Führte die Kantonspolizei nach dem Vorfall vor dem Zürcher Tanzhaus am neuen Wohnort von C. in Hagenbuch ZH eine Hausdurchsuchung durch? Man ermittle noch und könne keine Details bekannt geben, heisst es auf Anfrage. Bei einer erneuten Verurteilung – zum Beispiel wegen Hausfriedensbruch, Drohung oder Schreckung der Öffentlichkeit – müssen die vorbestraften Mitglieder mit höheren sowie unbedingten Strafen rechnen.

Die Gruppe selber macht unbekümmert weiter. Für heute Sonntag ist eine Wanderung im Kanton St. Gallen angesagt. Weitere Angriffe auf Veranstaltungen, die dem rechtsextremen Weltbild der Gruppe widersprechen, sind vorprogrammiert. 

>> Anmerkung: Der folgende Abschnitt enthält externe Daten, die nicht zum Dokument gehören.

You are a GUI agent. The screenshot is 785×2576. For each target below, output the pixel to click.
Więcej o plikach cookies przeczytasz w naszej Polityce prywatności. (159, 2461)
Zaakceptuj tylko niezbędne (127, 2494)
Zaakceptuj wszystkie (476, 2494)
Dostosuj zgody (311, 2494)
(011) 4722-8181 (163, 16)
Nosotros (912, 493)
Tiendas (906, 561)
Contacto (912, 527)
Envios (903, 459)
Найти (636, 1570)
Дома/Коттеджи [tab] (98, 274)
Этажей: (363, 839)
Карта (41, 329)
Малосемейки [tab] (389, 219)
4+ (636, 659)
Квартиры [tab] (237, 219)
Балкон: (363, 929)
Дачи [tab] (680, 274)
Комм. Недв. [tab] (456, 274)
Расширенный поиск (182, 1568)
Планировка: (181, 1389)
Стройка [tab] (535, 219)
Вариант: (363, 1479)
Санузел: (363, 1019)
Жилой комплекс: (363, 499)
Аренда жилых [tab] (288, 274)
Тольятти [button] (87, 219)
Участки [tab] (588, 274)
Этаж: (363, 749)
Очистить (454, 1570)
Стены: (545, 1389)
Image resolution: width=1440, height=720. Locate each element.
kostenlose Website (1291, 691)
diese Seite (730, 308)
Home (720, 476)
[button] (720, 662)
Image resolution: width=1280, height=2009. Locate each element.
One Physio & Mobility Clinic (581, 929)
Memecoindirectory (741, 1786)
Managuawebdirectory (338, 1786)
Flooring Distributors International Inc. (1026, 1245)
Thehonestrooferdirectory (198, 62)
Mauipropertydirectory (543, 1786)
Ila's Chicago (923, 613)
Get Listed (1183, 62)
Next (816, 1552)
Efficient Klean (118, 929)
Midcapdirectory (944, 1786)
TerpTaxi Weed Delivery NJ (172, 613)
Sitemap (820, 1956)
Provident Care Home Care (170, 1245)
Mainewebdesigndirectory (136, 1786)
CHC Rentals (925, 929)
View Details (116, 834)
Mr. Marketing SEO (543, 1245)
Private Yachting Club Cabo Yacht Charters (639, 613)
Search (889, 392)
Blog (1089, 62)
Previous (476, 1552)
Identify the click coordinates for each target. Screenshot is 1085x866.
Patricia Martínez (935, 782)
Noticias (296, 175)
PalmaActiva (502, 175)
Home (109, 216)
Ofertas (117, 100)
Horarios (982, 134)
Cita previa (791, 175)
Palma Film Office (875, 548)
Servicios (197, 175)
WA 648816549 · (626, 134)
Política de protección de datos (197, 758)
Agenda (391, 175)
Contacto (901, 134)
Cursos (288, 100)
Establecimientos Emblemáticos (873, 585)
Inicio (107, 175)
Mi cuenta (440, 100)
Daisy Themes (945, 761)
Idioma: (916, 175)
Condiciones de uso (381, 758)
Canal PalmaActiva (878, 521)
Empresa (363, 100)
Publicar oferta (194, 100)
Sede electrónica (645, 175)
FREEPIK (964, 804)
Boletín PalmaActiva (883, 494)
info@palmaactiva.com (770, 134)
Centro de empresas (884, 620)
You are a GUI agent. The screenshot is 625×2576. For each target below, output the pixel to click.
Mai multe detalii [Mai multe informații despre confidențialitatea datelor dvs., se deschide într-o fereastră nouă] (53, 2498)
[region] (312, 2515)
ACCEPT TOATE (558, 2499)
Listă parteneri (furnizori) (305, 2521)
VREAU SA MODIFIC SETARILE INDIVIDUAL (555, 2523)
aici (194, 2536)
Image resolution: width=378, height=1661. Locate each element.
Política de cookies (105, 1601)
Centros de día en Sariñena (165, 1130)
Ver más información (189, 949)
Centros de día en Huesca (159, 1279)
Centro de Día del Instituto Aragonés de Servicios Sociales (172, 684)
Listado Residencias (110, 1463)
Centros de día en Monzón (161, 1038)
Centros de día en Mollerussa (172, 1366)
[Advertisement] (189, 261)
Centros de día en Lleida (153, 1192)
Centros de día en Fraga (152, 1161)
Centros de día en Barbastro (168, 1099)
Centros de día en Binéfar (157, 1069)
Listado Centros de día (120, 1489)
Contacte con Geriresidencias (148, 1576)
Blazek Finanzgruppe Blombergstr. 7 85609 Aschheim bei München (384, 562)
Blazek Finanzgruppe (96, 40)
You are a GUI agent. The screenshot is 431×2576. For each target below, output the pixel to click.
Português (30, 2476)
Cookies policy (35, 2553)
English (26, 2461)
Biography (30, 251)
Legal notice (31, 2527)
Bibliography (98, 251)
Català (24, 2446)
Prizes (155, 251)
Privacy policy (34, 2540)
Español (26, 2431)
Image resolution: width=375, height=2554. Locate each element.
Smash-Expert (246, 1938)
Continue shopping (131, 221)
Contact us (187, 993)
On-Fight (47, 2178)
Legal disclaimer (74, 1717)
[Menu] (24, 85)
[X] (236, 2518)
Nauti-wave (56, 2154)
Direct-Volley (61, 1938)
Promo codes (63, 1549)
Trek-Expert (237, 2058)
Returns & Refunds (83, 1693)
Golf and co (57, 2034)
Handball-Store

Der Nachrichtendienst des Bundes (NDB) beobachtet die Gruppe seit längerer Zeit. Das Gewaltpotenzial der Szene sei seit 2020 insgesamt gestiegen, heisst es. «Es ist wahrscheinlich, dass der Wille zur Auseinandersetzung stärker geworden ist und dass somit gewaltsame Vorfälle wahrscheinlicher geworden sind», schreibt der NDB in seiner aktuellen Lagebeurteilung.